Concord General Mutual Insurance Co. v. McLain

270 A.2d 362, 1970 Me. LEXIS 310
CourtSupreme Judicial Court of Maine
DecidedNovember 3, 1970
StatusPublished
Cited by5 cases

This text of 270 A.2d 362 (Concord General Mutual Insurance Co. v. McLain) is published on Counsel Stack Legal Research, covering Supreme Judicial Court of Maine primary law. Counsel Stack provides free access to over 12 million legal documents including statutes, case law, regulations, and constitutions.

Bluebook
Concord General Mutual Insurance Co. v. McLain, 270 A.2d 362, 1970 Me. LEXIS 310 (Me. 1970).

Opinion

MARDEN, Justice.

On appeal from declaratory judgment in favor of plaintiff. One Lee was required to furnish proof of financial responsibility under the provisions of 29 M.R.S.A. § 781 et seq. 1 Plaintiff certified coverage of Lee by what is known as an “Operator’s” policy, “applicable to any non-owned vehicle,” which policy, effective March 13, 1969, carried an endorsement providing that “the insurance does not apply: (a) To any automobile owned by the named insured * * This coverage was accepted by the Secretary of State, who issued an unrestricted operator’s license.
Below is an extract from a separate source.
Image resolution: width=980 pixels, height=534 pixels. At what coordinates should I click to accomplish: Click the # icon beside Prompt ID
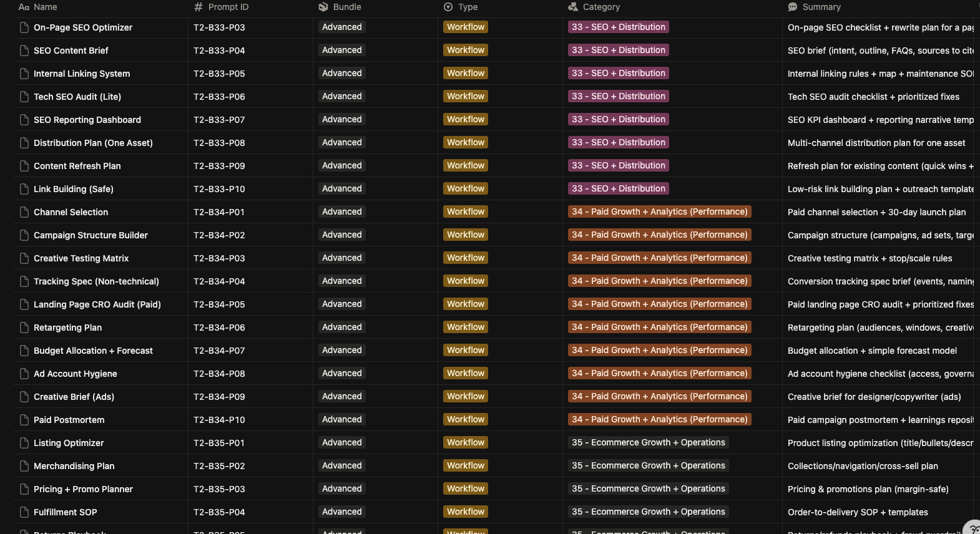pyautogui.click(x=198, y=7)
On or about May 9, 1969 Lee purchased a truck, of which purchase the plaintiff was not notified, and while operating it, on or about May 17, 1969, was involved in an accident which caused personal injury to defendant McLain.

On September 3, 1969 McLain filed a complaint against Lee for personal injuries, pending which the plaintiff filed its complaint for declaratory judgment (14 M.R.S.A. §§ 5951-5963, inclusive) to determine its obligation, if any, under the reference policy. Decision of the single Justice, to whom the issue was submitted, held that plaintiff was not obligated and enjoined defendants from proceeding against plaintiff to reach and apply the proceeds of the policy in satisfaction of any judgment obtained by McLain or in indemnification of Lee for any amount paid by him in full or partial satisfaction of McLain’s claim. Appeal was taken by McLain.

The statement of points of appeal was in general terms alleging error on the part of the single Justice in reaching the conclusion recited above, and appellee raises a threshold question as to the sufficiency, under Rule 74(d) M.R.C.P. 2 , of the points of appeal, urging that lack of particularity requires that the appeal should be deemed waived. Frost v. Lucey, Me., 231 A.2d 441, [1-3] 445.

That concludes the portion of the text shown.